MATERIAL FOR THIS EXERCISE:
* * * * * * * * *

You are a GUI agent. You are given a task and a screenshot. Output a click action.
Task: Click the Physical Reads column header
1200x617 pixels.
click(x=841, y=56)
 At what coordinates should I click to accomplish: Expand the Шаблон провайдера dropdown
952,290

* * * * * * * * *

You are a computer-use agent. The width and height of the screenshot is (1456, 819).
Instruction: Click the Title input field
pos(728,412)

* * * * * * * * *

PROBLEM DETAILS:
Find the lines that mention "screenshot" in the entries and show them.

WRITTEN REPLY:
You are a GUI agent. You are given a task and a screenshot. Output a click action.
You are a computer-use agent. The width and height of the screenshot is (1456, 819).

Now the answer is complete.